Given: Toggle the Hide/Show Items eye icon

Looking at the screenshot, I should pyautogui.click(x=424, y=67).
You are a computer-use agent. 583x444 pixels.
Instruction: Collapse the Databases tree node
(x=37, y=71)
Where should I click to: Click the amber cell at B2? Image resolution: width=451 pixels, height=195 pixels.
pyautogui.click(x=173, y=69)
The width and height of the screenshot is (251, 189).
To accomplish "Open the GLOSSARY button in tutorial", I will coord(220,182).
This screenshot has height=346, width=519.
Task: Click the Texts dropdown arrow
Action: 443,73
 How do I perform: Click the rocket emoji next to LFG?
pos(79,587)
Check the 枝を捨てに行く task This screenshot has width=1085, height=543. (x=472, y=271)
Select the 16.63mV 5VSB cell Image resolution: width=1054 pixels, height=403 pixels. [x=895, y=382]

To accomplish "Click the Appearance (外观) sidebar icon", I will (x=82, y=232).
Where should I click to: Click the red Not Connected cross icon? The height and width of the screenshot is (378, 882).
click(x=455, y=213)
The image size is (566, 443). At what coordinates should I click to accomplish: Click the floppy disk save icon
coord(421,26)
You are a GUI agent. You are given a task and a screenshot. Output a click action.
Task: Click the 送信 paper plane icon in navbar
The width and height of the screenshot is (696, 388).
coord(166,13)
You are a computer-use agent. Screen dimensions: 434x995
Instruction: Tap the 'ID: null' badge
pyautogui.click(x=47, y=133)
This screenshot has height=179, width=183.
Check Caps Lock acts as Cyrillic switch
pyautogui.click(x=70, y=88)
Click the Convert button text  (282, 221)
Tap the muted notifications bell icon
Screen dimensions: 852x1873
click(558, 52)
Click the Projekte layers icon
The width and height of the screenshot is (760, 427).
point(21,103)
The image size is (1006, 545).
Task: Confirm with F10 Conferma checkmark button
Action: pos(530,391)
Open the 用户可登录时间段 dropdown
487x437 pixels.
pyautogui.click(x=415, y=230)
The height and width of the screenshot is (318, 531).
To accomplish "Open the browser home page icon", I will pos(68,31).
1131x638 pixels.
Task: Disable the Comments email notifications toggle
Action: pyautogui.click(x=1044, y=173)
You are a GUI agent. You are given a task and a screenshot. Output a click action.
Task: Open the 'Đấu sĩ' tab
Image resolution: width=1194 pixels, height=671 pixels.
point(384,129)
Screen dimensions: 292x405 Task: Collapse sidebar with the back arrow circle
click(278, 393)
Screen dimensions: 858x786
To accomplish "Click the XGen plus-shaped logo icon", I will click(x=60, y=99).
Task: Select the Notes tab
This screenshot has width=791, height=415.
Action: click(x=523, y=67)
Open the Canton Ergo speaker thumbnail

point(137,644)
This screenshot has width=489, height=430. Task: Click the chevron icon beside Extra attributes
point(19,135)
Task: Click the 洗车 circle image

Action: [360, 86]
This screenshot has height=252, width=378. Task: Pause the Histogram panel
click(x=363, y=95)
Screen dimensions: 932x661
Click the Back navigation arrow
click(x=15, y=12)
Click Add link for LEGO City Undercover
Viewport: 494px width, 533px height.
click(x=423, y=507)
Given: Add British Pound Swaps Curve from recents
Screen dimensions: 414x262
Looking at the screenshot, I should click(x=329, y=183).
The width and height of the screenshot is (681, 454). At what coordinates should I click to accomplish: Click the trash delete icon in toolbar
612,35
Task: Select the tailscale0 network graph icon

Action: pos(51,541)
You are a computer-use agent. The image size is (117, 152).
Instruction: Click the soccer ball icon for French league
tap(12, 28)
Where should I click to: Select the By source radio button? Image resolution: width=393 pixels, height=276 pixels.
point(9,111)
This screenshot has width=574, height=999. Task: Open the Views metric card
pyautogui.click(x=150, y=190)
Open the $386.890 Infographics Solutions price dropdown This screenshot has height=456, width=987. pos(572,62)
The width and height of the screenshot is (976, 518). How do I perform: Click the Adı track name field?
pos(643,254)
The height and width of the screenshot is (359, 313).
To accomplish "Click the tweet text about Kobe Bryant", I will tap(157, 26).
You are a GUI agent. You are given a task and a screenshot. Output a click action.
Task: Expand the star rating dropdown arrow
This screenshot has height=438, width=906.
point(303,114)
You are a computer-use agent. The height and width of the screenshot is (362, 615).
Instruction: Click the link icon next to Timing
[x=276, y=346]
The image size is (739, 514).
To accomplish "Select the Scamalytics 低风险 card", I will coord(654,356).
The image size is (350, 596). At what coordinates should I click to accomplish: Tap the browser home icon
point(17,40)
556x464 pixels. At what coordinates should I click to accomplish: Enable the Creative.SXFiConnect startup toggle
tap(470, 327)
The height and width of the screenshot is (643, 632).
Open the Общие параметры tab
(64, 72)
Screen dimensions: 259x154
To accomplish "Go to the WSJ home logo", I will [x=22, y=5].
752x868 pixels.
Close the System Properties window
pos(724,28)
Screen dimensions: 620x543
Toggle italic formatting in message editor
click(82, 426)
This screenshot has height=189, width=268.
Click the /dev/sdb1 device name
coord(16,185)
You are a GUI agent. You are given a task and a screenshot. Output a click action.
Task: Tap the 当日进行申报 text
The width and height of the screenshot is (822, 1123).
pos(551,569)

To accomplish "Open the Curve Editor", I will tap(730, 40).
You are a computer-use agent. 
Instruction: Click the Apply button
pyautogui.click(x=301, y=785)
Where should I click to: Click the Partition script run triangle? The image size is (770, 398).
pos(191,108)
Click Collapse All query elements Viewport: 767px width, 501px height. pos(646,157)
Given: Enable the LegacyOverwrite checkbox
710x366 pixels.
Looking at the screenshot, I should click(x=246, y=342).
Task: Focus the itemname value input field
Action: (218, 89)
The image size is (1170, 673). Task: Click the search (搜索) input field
____________________
AIM OF THE TASK
Set out every line of the material above as a numbered list, omitting the blank lines.

THE RESULT
1. Given: Toggle the Hide/Show Items eye icon
2. Looking at the screenshot, I should pyautogui.click(x=424, y=67).
3. You are a computer-use agent. 583x444 pixels.
4. Instruction: Collapse the Databases tree node
5. (x=37, y=71)
6. Where should I click to: Click the amber cell at B2? Image resolution: width=451 pixels, height=195 pixels.
7. pyautogui.click(x=173, y=69)
8. The width and height of the screenshot is (251, 189).
9. To accomplish "Open the GLOSSARY button in tutorial", I will coord(220,182).
10. This screenshot has height=346, width=519.
11. Task: Click the Texts dropdown arrow
12. Action: 443,73
13.  How do I perform: Click the rocket emoji next to LFG?
14. pos(79,587)
15. Check the 枝を捨てに行く task This screenshot has width=1085, height=543. (x=472, y=271)
16. Select the 16.63mV 5VSB cell Image resolution: width=1054 pixels, height=403 pixels. [x=895, y=382]
17. To accomplish "Click the Appearance (外观) sidebar icon", I will (x=82, y=232).
18. Where should I click to: Click the red Not Connected cross icon? The height and width of the screenshot is (378, 882).
19. click(x=455, y=213)
20. The image size is (566, 443). At what coordinates should I click to accomplish: Click the floppy disk save icon
21. coord(421,26)
22. You are a GUI agent. You are given a task and a screenshot. Output a click action.
23. Task: Click the 送信 paper plane icon in navbar
24. The width and height of the screenshot is (696, 388).
25. coord(166,13)
26. You are a computer-use agent. Screen dimensions: 434x995
27. Instruction: Tap the 'ID: null' badge
28. pyautogui.click(x=47, y=133)
29. This screenshot has height=179, width=183.
30. Check Caps Lock acts as Cyrillic switch
31. pyautogui.click(x=70, y=88)
32. Click the Convert button text  (282, 221)
33. Tap the muted notifications bell icon
34. Screen dimensions: 852x1873
35. click(558, 52)
36. Click the Projekte layers icon
37. The width and height of the screenshot is (760, 427).
38. point(21,103)
39. The image size is (1006, 545).
40. Task: Confirm with F10 Conferma checkmark button
41. Action: pos(530,391)
42. Open the 用户可登录时间段 dropdown
43. 487x437 pixels.
44. pyautogui.click(x=415, y=230)
45. The height and width of the screenshot is (318, 531).
46. To accomplish "Open the browser home page icon", I will pos(68,31).
47. 1131x638 pixels.
48. Task: Disable the Comments email notifications toggle
49. Action: pyautogui.click(x=1044, y=173)
50. You are a GUI agent. You are given a task and a screenshot. Output a click action.
51. Task: Open the 'Đấu sĩ' tab
52. Image resolution: width=1194 pixels, height=671 pixels.
53. point(384,129)
54. Screen dimensions: 292x405 Task: Collapse sidebar with the back arrow circle
55. click(278, 393)
56. Screen dimensions: 858x786
57. To accomplish "Click the XGen plus-shaped logo icon", I will click(x=60, y=99).
58. Task: Select the Notes tab
59. This screenshot has width=791, height=415.
60. Action: click(x=523, y=67)
61. Open the Canton Ergo speaker thumbnail
62. point(137,644)
63. This screenshot has width=489, height=430. Task: Click the chevron icon beside Extra attributes
64. point(19,135)
65. Task: Click the 洗车 circle image
66. Action: [360, 86]
67. This screenshot has height=252, width=378. Task: Pause the Histogram panel
68. click(x=363, y=95)
69. Screen dimensions: 932x661
70. Click the Back navigation arrow
71. click(x=15, y=12)
72. Click Add link for LEGO City Undercover
73. Viewport: 494px width, 533px height.
74. click(x=423, y=507)
75. Given: Add British Pound Swaps Curve from recents
76. Screen dimensions: 414x262
77. Looking at the screenshot, I should click(x=329, y=183).
78. The width and height of the screenshot is (681, 454). At what coordinates should I click to accomplish: Click the trash delete icon in toolbar
79. 612,35
80. Task: Select the tailscale0 network graph icon
81. Action: pos(51,541)
82. You are a computer-use agent. The image size is (117, 152).
83. Instruction: Click the soccer ball icon for French league
84. tap(12, 28)
85. Where should I click to: Select the By source radio button? Image resolution: width=393 pixels, height=276 pixels.
86. point(9,111)
87. This screenshot has width=574, height=999. Task: Open the Views metric card
88. pyautogui.click(x=150, y=190)
89. Open the $386.890 Infographics Solutions price dropdown This screenshot has height=456, width=987. pos(572,62)
90. The width and height of the screenshot is (976, 518). How do I perform: Click the Adı track name field?
91. pos(643,254)
92. The height and width of the screenshot is (359, 313).
93. To accomplish "Click the tweet text about Kobe Bryant", I will tap(157, 26).
94. You are a GUI agent. You are given a task and a screenshot. Output a click action.
95. Task: Expand the star rating dropdown arrow
96. This screenshot has height=438, width=906.
97. point(303,114)
98. You are a computer-use agent. The height and width of the screenshot is (362, 615).
99. Instruction: Click the link icon next to Timing
100. [x=276, y=346]
101. The image size is (739, 514).
102. To accomplish "Select the Scamalytics 低风险 card", I will coord(654,356).
103. The image size is (350, 596). At what coordinates should I click to accomplish: Tap the browser home icon
104. point(17,40)
105. 556x464 pixels. At what coordinates should I click to accomplish: Enable the Creative.SXFiConnect startup toggle
106. tap(470, 327)
107. The height and width of the screenshot is (643, 632).
108. Open the Общие параметры tab
109. (64, 72)
110. Screen dimensions: 259x154
111. To accomplish "Go to the WSJ home logo", I will [x=22, y=5].
112. 752x868 pixels.
113. Close the System Properties window
114. pos(724,28)
115. Screen dimensions: 620x543
116. Toggle italic formatting in message editor
117. click(82, 426)
118. This screenshot has height=189, width=268.
119. Click the /dev/sdb1 device name
120. coord(16,185)
121. You are a GUI agent. You are given a task and a screenshot. Output a click action.
122. Task: Tap the 当日进行申报 text
123. The width and height of the screenshot is (822, 1123).
124. pos(551,569)
125. To accomplish "Open the Curve Editor", I will tap(730, 40).
126. You are a computer-use agent. 
127. Instruction: Click the Apply button
128. pyautogui.click(x=301, y=785)
129. Where should I click to: Click the Partition script run triangle? The image size is (770, 398).
130. pos(191,108)
131. Click Collapse All query elements Viewport: 767px width, 501px height. pos(646,157)
132. Given: Enable the LegacyOverwrite checkbox
133. 710x366 pixels.
134. Looking at the screenshot, I should click(x=246, y=342).
135. Task: Focus the itemname value input field
136. Action: (218, 89)
137. The image size is (1170, 673). Task: Click the search (搜索) input field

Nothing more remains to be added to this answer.